A practical target is about three months, because sperm take roughly 74 days to develop plus additional time to mature. Some men choose complete abstinence during this period, while others focus on eliminating binge drinking and sharply reducing intake. Men with heavy alcohol use should seek medical guidance before stopping abruptly.

Can sperm improve after quitting alcohol?

Yes, sperm parameters may improve after quitting or reducing alcohol if alcohol was contributing to the problem. Improvements are usually assessed after about three months with repeat semen analysis. Results depend on other factors, including age, baseline semen quality, varicocele, hormones, smoking, cannabis use, sleep, diet, weight, and medical conditions.

Is beer worse for sperm than wine or liquor?

The main issue is the amount of ethanol consumed, not the specific type of alcoholic drink. Beer, wine, and liquor can all affect sperm health if intake is high enough. That said, serving size matters: a “standard drink” is much smaller than many pours served at home, bars, or restaurants.

Does occasional alcohol cause infertility?

Occasional low alcohol intake is unlikely to be the sole cause of infertility for most men. However, fertility is probabilistic. If conception is taking longer than expected or semen results are abnormal, reducing or avoiding alcohol for a full sperm-development cycle is a reasonable step.

Does alcohol lower testosterone?

Heavy alcohol use can lower testosterone and disrupt reproductive hormone signaling. It can also affect liver function, sleep, body composition, and estrogen balance. Symptoms such as low libido, erectile dysfunction, fatigue, fewer morning erections, or infertility may warrant hormone testing.

Will one night of drinking ruin sperm?

One night of drinking is unlikely to permanently damage fertility.

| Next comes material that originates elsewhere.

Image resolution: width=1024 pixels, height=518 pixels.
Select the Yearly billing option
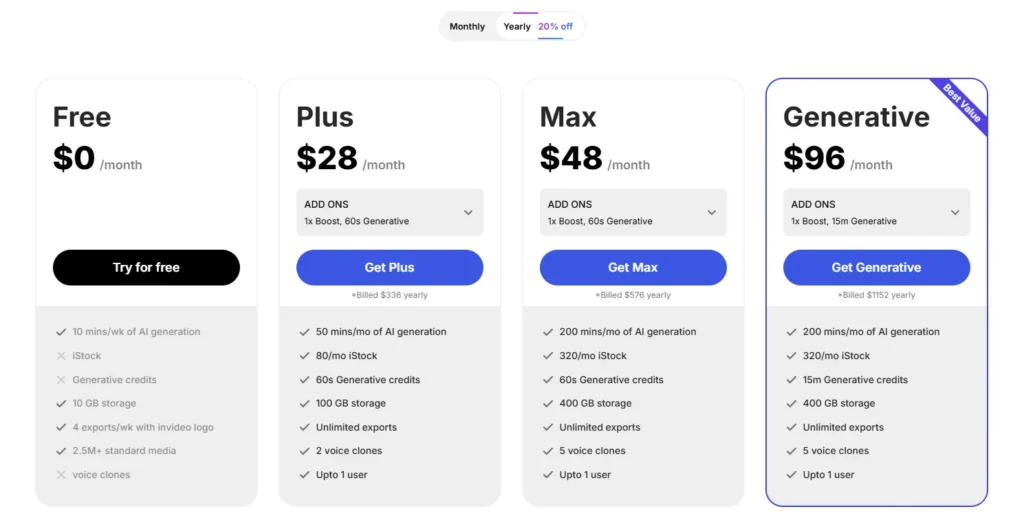pos(517,27)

However, binge drinking can temporarily affect sleep, erections, hormones, inflammation, and oxidative stress. Repeated binge drinking over the sperm-development window is more concerning than a single isolated event.

Should men avoid alcohol during IVF or IUI?

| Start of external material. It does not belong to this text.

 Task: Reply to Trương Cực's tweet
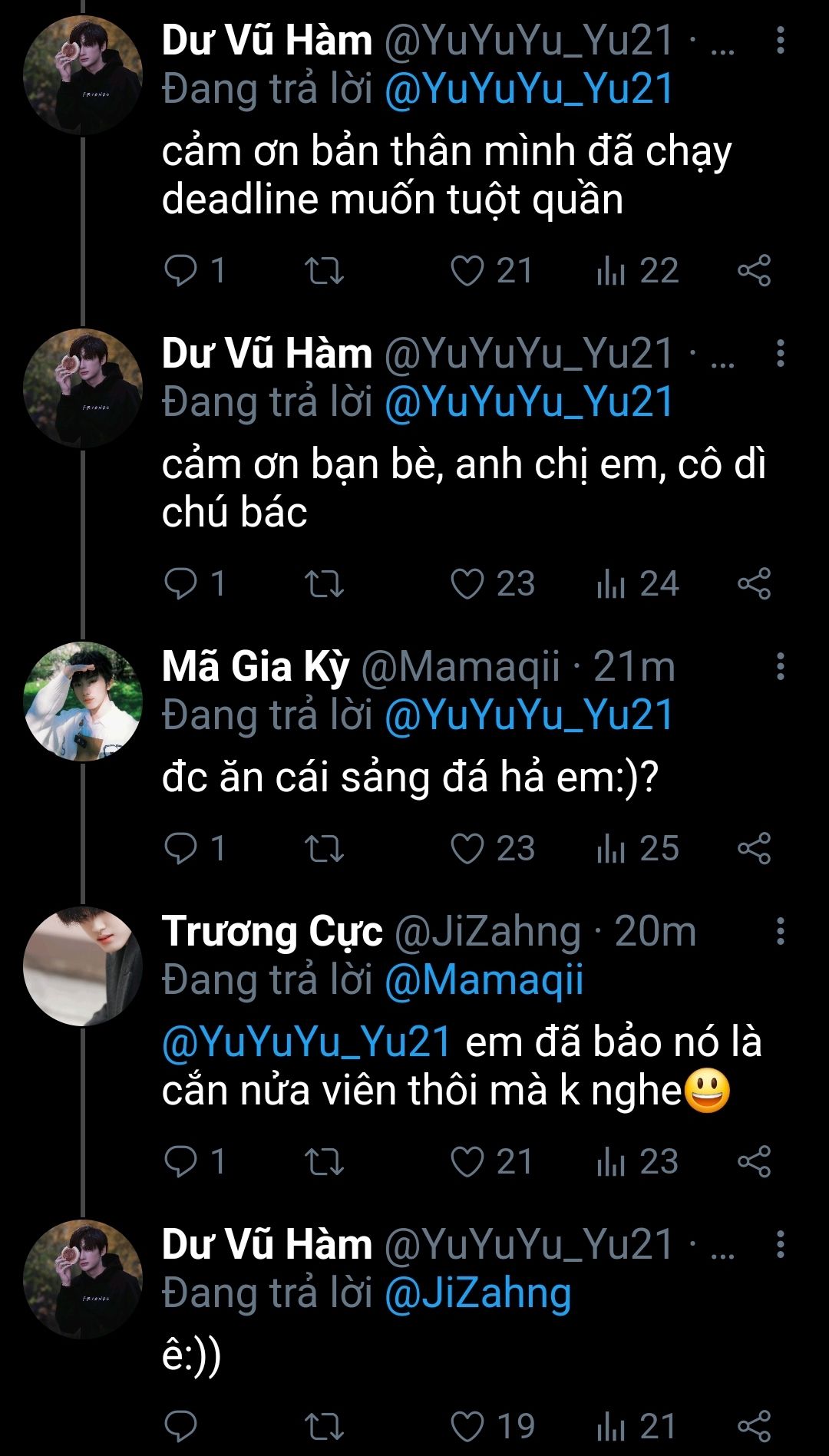[181, 1161]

Many fertility specialists recommend reducing or avoiding alcohol before and during assisted reproduction, especially if semen quality is abnormal. A 90-day preconception window is commonly used because sperm developing during that period may be used in treatment. Personalized advice should come from the fertility care team.

References

  • World Health Organization. WHO Laboratory Manual for the Examination and Processing of Human Semen, 6th edition. World Health Organization; 2021.
  • National Institute on Alcohol Abuse and Alcoholism. Drinking Levels Defined. National Institutes of Health.
  • U.S. Department of Agriculture and U.S. Department of Health and Human Services. Dietary Guidelines for Americans, 2020–2025.
  • American Urological Association and American Society for Reproductive Medicine. Diagnosis and Treatment of Infertility in Men: AUA/ASRM Guideline.
  • Practice Committee of the American Society for Reproductive Medicine. Optimizing natural fertility: a committee opinion. Fertility and Sterility.
  • Jensen TK, Gottschau M, Madsen JOB, et al. Habitual alcohol consumption associated with reduced semen quality and changes in reproductive hormones: a cross-sectional study among young Danish men. BMJ Open. 2014.
  • Ricci E, Al Beitawi S, Cipriani S, et al. Semen quality and alcohol intake: a systematic review and meta-analysis. Reproductive BioMedicine Online. 2017.
  • Centers for Disease Control and Prevention. Alcohol Use and Your Health.